THE PROBLEM:
Can you restate the lines of the entries below, word for word, from the first one through the line that includes "Click the zoom"?

RECORDS FOR THIS TASK:
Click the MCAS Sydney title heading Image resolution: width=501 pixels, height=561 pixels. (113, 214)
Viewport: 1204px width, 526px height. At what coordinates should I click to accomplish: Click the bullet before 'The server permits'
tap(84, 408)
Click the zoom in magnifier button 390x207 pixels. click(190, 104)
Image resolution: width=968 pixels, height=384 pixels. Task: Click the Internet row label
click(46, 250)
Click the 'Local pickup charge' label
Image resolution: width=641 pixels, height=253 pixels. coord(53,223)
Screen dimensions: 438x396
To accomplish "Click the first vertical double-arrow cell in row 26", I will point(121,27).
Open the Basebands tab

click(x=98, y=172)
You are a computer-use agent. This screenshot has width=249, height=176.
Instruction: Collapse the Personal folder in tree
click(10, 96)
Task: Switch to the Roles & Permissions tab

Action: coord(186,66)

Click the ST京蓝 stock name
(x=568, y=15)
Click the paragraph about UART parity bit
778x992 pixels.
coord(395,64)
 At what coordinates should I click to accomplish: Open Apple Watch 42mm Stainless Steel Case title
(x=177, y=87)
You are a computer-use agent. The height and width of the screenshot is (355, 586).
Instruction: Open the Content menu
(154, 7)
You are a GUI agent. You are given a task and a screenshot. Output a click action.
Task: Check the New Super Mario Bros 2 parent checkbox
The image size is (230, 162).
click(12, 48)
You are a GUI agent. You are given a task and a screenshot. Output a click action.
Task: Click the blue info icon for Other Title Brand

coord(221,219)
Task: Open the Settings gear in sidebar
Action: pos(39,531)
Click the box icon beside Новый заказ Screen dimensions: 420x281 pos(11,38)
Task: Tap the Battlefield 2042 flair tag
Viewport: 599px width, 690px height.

SOLUTION FOR THIS TASK:
Click the MCAS Sydney title heading Image resolution: width=501 pixels, height=561 pixels. (113, 214)
Viewport: 1204px width, 526px height. At what coordinates should I click to accomplish: Click the bullet before 'The server permits'
tap(84, 408)
Click the zoom in magnifier button 390x207 pixels. click(190, 104)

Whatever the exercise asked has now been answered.